Posted by: PBJDave at June 1, 2006 06:40 PM

Yes, it is wrong for any Christian to impose their religious beliefs on others, especially on Native people, then turn around and condemn those whose beliefs are not of their own. I agree that we should not do that. However, as a Christian myself (I'm not Native American, though; I happen to be Pennsylvania Dutch), I believe that every man, woman, and child on this planet deserves a chance to know Jesus Christ as our Lord and Savior, and that we are all sinners by nature. I also believe that God gave us the gift of free will, and that we should respect those whose religious beliefs we do not or may not agree because whatever you are brought up to believe becomes your way of life, the only thing you know and have become accustomed to. Therefore, we do not have the right to force anyone to change their religious beliefs or way of life.
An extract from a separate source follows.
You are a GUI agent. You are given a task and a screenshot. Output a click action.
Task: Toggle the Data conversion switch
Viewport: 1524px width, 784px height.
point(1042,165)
Why is it that the group that always seems to be the most imposing or forceful never wants to be forced by others to change, and yet, they never seem to think of that or take it into consideration, but they also always seem more than happy or eager to do it to others? I'm a Christian, and while I believe in spreading the Gospel around the world to anyone who wants to hear it and accept it, I would never force myself on others or even condemn anyone whose culture and/or religious beliefs are different than mine. It is wrong, it is totally unacceptable, and it is self-serving.

Posted by: Joann K. at September 4, 2006 04:45 AM

I am a christian and know that I have Cherokee and perhaps some choctaw blood. My ancestors never went to get a roll card. They jumped the trail of tears and went into the missourri ozarks. I want to be a part of the cherokee culture and want to find out more about their religion. I hope they will accept me being a christian. I have bad spells of depression severe,and I talked to a Cherokee this morning who also speaks cherokee and he told me of the Great Father. Well we all beleive in the Great Father, and he told me that he could put me in touch with the Spiritual Leader. I want to do this as I need some help from somewhere for this depression. I beleive salvation comes thru Jesus Christ but also God surely had a way also to communicate to the Indians as they discovered medicines that the white man didnt have and are used today by our doctors.Will everyone please pray for me?